42. Par ailleurs, l'article 93 de la Constitution énonce la primauté des traités et accords internationaux relatifs aux droits de l'homme sur les normes du droit interne :


"Article 93. Les traités et accords internationaux ratifiés par le Congrès qui consacrent les droits de l'homme et en interdisent la limitation en période d'état d'exception priment sur la norme interne."
Les droits constitutionnels fondamentaux doivent s'envisager dans le contexte des traités relatifs aux droits de l'homme qu'a ratifiés le Congrès de la République.

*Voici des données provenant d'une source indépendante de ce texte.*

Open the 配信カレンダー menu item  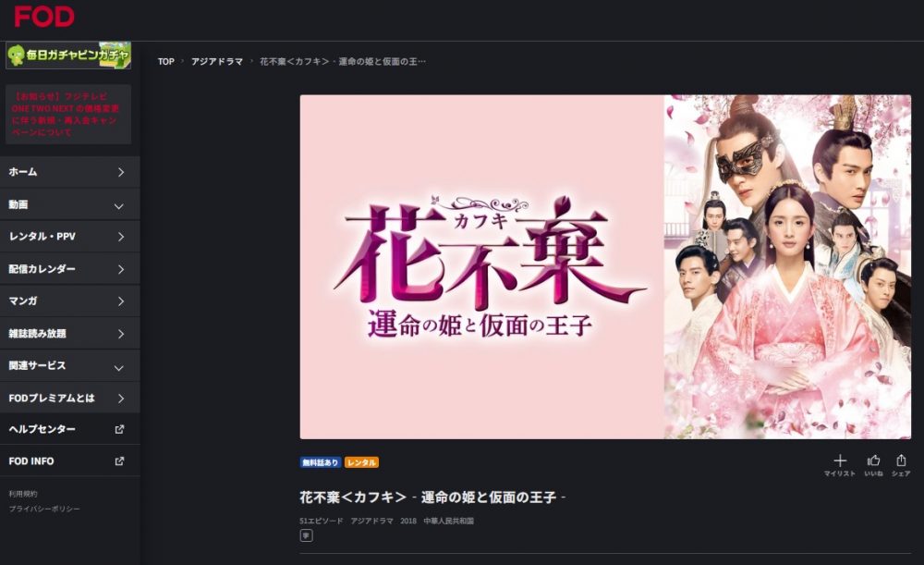pos(69,269)
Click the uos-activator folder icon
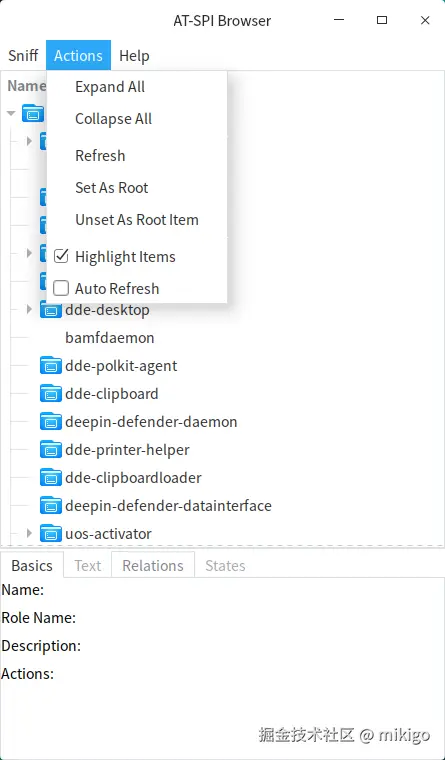The image size is (445, 760). click(x=51, y=534)
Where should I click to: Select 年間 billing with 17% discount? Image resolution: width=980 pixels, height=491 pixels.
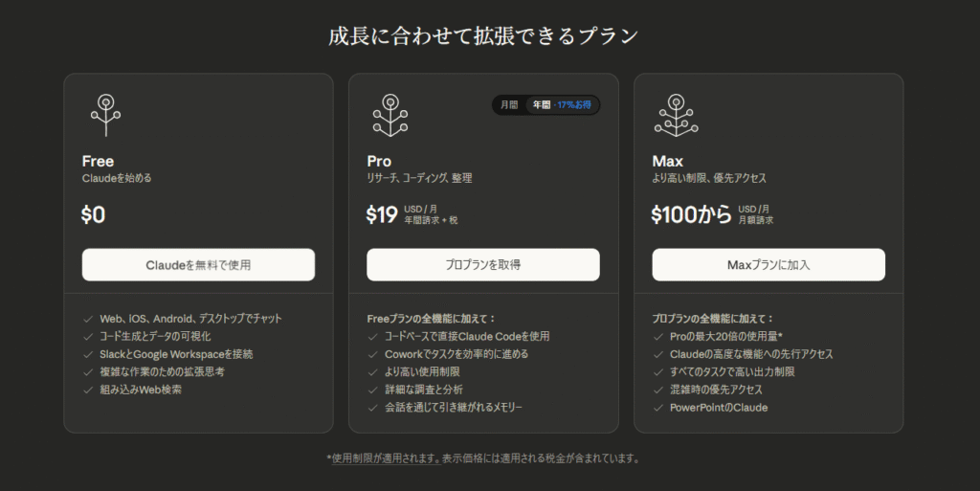click(562, 104)
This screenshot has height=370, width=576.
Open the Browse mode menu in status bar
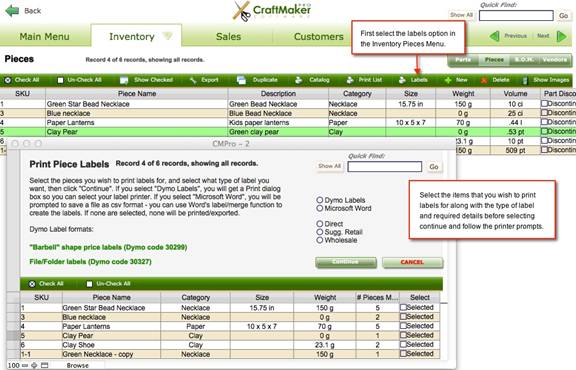(78, 366)
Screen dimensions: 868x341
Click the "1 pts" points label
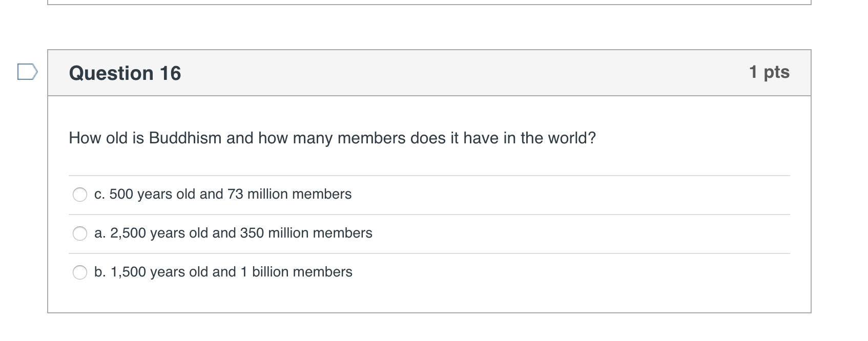(769, 72)
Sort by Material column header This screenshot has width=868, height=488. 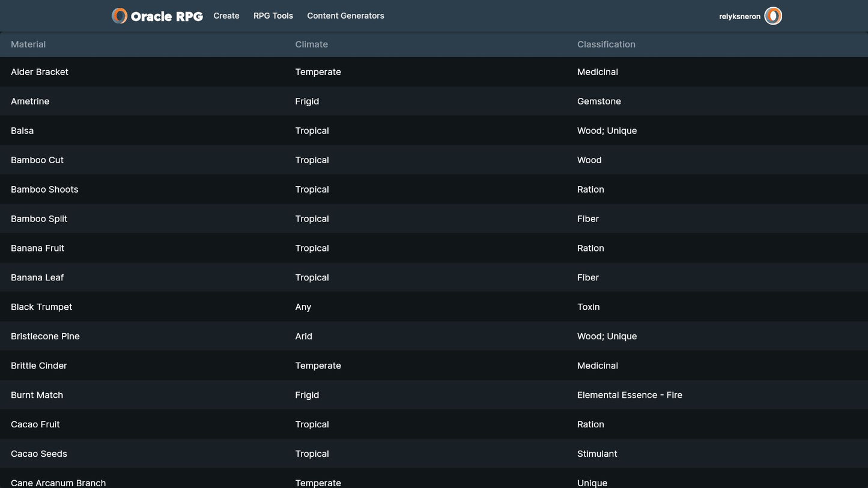pos(28,44)
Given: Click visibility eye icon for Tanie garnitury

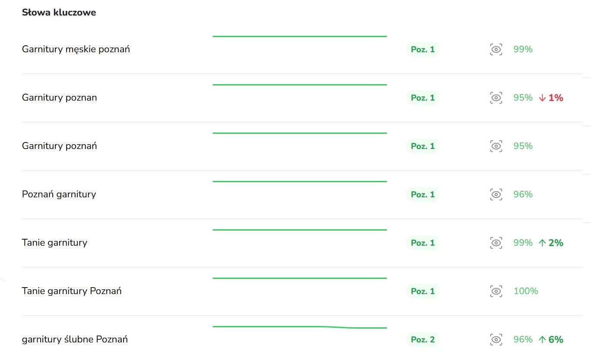Looking at the screenshot, I should point(496,243).
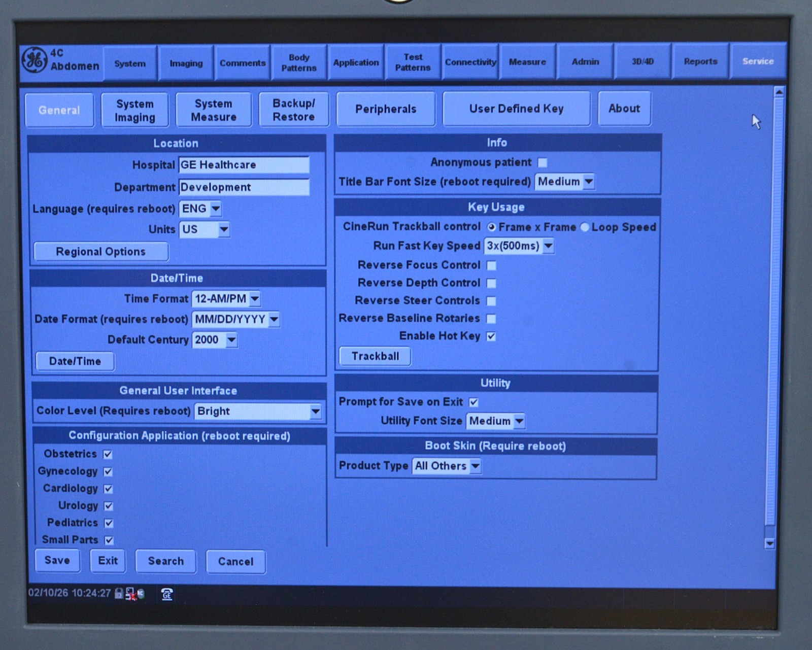Switch to the Connectivity top menu tab
The height and width of the screenshot is (650, 812).
(x=470, y=62)
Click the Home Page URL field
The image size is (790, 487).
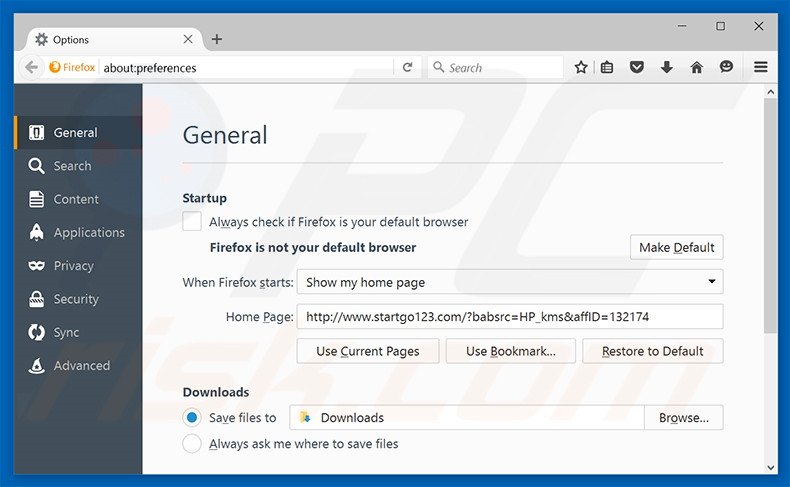tap(510, 317)
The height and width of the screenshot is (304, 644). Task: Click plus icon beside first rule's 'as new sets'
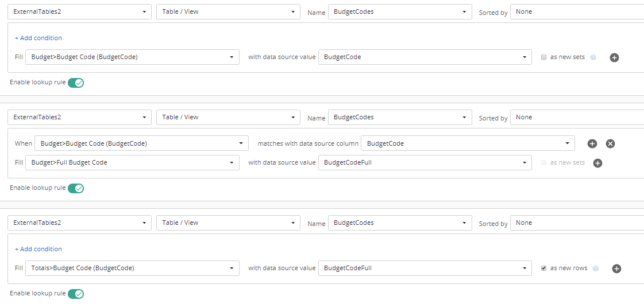[x=614, y=57]
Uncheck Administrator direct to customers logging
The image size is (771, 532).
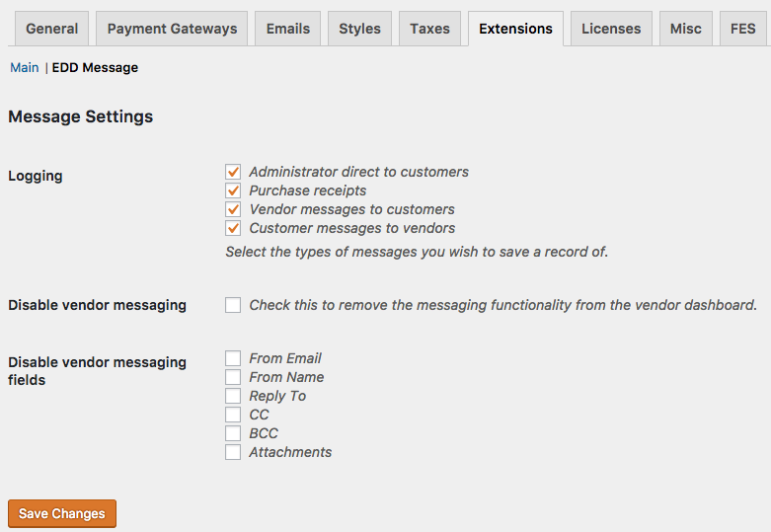[233, 172]
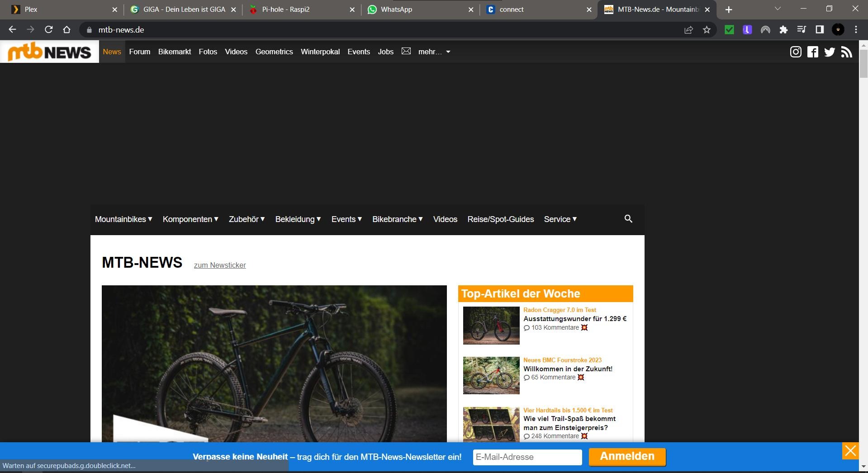Toggle the browser side panel icon
Viewport: 868px width, 473px height.
coord(820,30)
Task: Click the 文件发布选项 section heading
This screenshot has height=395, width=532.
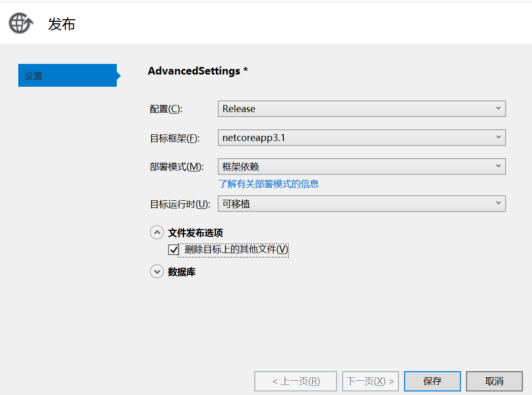Action: [x=195, y=233]

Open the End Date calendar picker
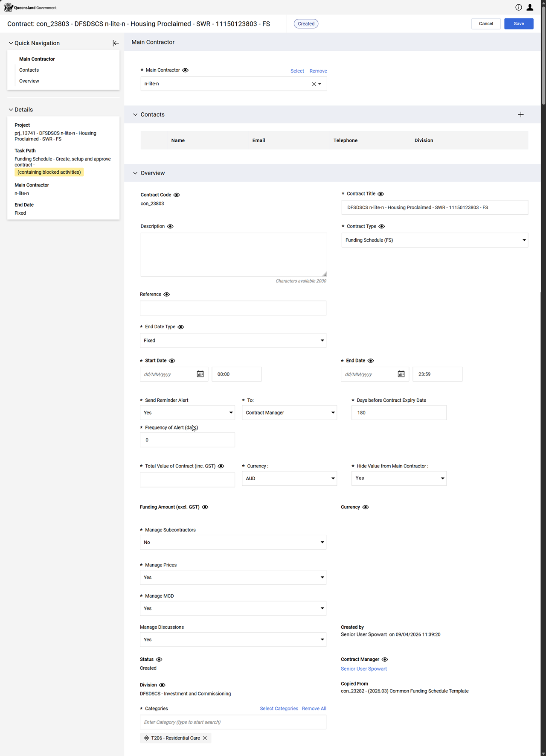pyautogui.click(x=401, y=374)
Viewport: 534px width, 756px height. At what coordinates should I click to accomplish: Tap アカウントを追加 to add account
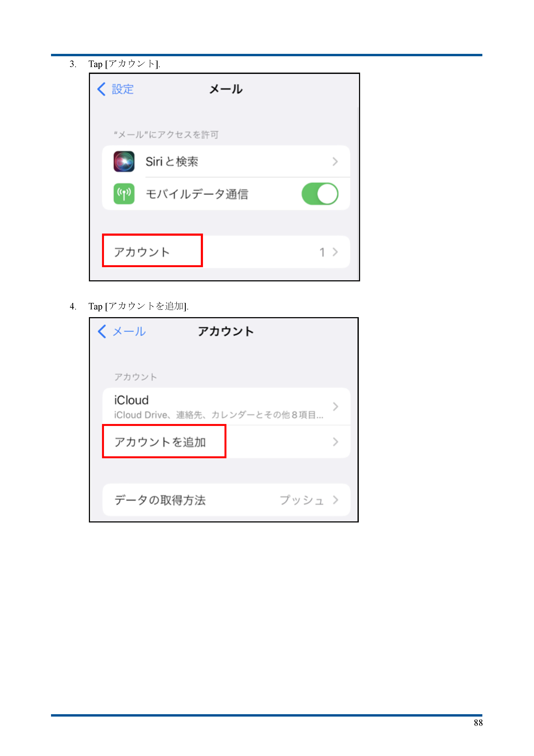(x=160, y=442)
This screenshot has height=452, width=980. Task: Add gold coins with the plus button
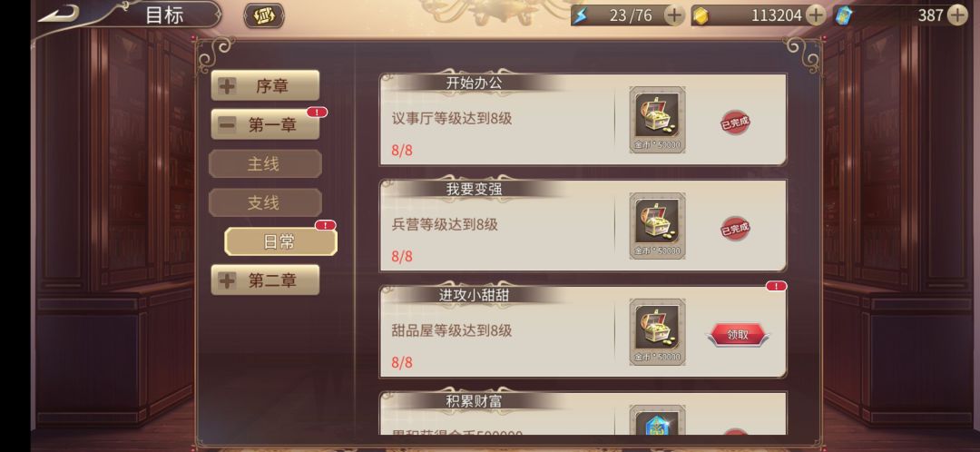point(816,15)
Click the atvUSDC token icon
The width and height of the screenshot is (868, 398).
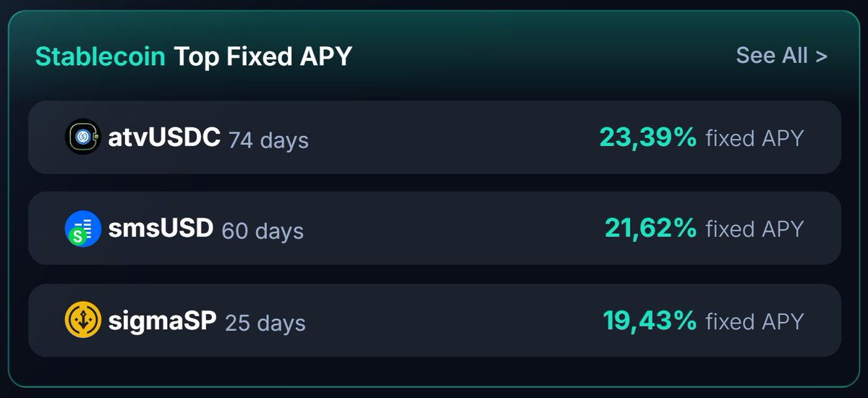(x=82, y=137)
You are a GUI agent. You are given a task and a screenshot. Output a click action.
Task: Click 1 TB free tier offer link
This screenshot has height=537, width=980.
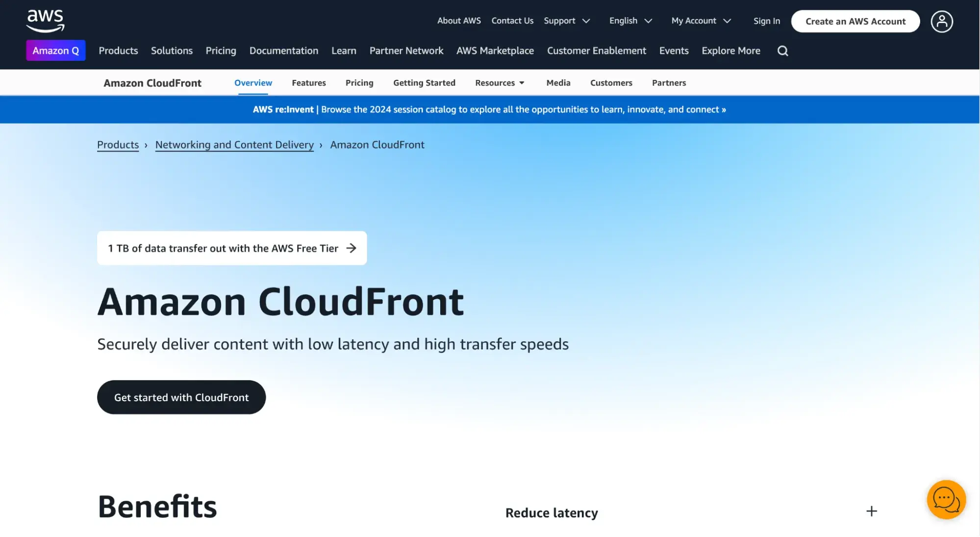tap(231, 248)
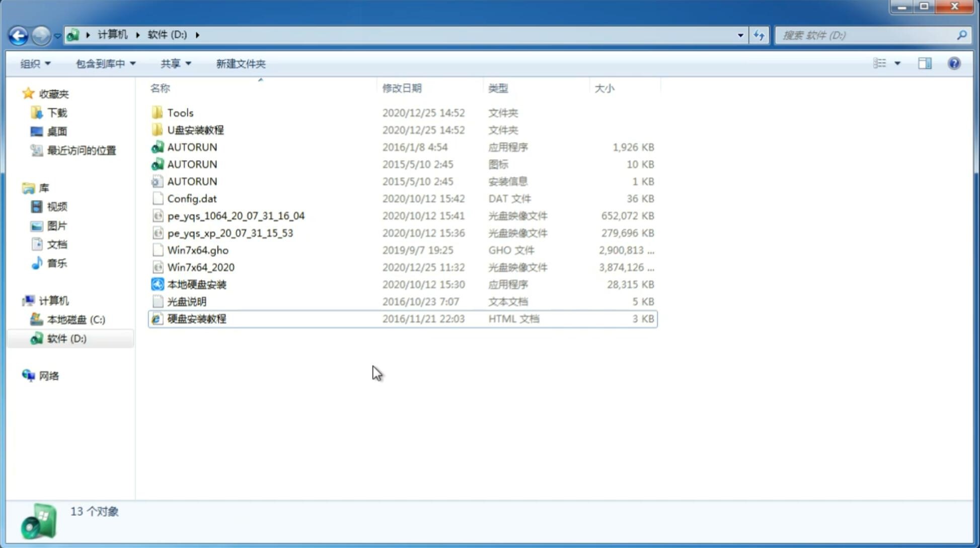
Task: Open pe_yqs_1064 disc image file
Action: click(236, 216)
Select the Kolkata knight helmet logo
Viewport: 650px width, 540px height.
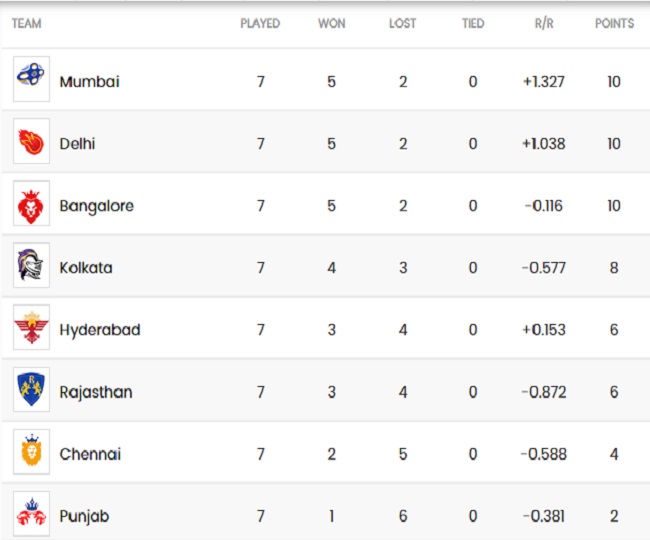[x=31, y=265]
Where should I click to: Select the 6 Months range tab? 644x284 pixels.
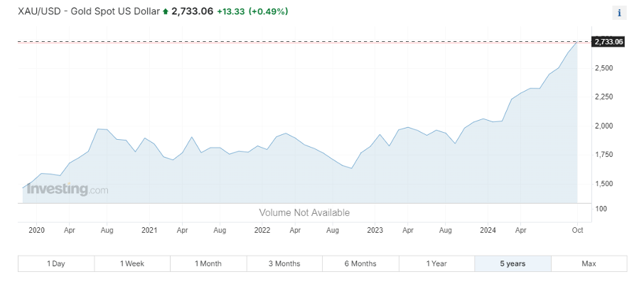coord(360,263)
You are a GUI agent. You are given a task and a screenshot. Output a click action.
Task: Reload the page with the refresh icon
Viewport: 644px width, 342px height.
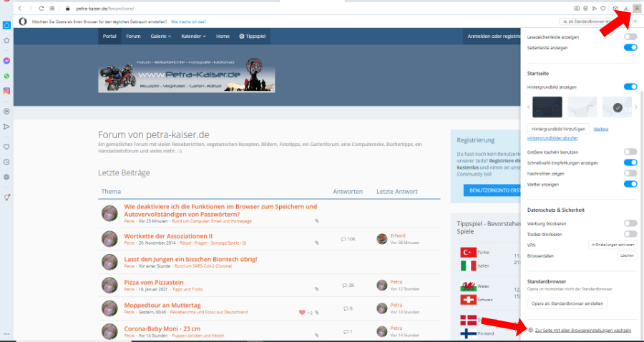42,8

43. Eu égard à cet état de choses et aux dispositions de la Convention américaine relative aux droits de l'homme (que la Colombie a adoptée par la loi No 16 de 1972) dans laquelle sont énumérés les droits ne pouvant faire l'objet d'une suspension - dont le droit à l'intégrité physique de la personne, il est permis de conclure qu'en Colombie aucun type de circonstance ne peut être invoqué pour justifier la torture.


44. L'article 91 de la Constitution de 1991 dispose :


"Article 91. En cas de violation manifeste d'un précepte constitutionnel au détriment d'une personne, l'ordre du supérieur ne supprime pas la responsabilité de l'agent qui l'exécute.
Cette disposition ne s'applique pas aux militaires en service. En ce qui les concerne, la responsabilité incombe uniquement au supérieur qui a donné l'ordre."
45. Ce texte, qui reprend l'article 21 de la Constitution de 1886, affirme qu'au regard de la Constitution toute autorité dont un agent commet effectivement une atteinte à un droit fondamental voit sa responsabilité juridique engagée dans toutes ses composantes (pénale, disciplinaire et civile ou administrative), la possibilité de faire valoir à décharge un ordre même licite reçu d'un supérieur étant exclue.


46. Pour des raisons d'ordre et de discipline militaire, il existe une exception à cette règle constitutionnelle pour les membres des forces armées se trouvant en service actif, la responsabilité du supérieur ayant donné l'ordre étant dans ce cas engagée. Toutefois, cette exception ne saurait s'entendre comme une justification de la torture puisque comme signalé le droit à l'intégrité physique est infrangible et ne peut en aucune circonstance faire l'objet d'une suspension.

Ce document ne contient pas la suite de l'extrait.